## TASK STATEMENT
Report each line below that contains the string "icon", copying those lines in full. Matching is case-sensitive.

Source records
══════════
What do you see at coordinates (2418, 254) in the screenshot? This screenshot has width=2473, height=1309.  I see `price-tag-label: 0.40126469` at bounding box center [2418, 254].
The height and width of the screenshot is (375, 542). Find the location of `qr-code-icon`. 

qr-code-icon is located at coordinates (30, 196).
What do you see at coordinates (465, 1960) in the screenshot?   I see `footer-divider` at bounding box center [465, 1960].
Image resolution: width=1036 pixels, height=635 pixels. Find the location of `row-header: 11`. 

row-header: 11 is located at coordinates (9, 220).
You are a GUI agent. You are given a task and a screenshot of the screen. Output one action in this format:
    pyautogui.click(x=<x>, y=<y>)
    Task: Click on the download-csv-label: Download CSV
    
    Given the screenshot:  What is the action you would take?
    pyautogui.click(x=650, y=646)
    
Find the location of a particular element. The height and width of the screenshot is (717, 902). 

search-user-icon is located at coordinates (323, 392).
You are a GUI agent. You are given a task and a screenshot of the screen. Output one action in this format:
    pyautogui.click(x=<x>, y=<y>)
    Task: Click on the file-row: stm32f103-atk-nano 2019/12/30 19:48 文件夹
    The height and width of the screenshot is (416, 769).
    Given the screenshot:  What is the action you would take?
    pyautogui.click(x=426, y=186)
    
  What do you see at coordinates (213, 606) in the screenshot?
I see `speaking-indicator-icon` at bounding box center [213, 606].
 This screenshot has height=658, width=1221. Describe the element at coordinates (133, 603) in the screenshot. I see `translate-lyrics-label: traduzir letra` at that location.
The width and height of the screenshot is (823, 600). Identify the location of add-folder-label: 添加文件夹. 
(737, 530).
══════════
## ANSWER BOX
The height and width of the screenshot is (375, 542). Find the location of `qr-code-icon`. 
qr-code-icon is located at coordinates (30, 196).
search-user-icon is located at coordinates (323, 392).
I see `speaking-indicator-icon` at bounding box center [213, 606].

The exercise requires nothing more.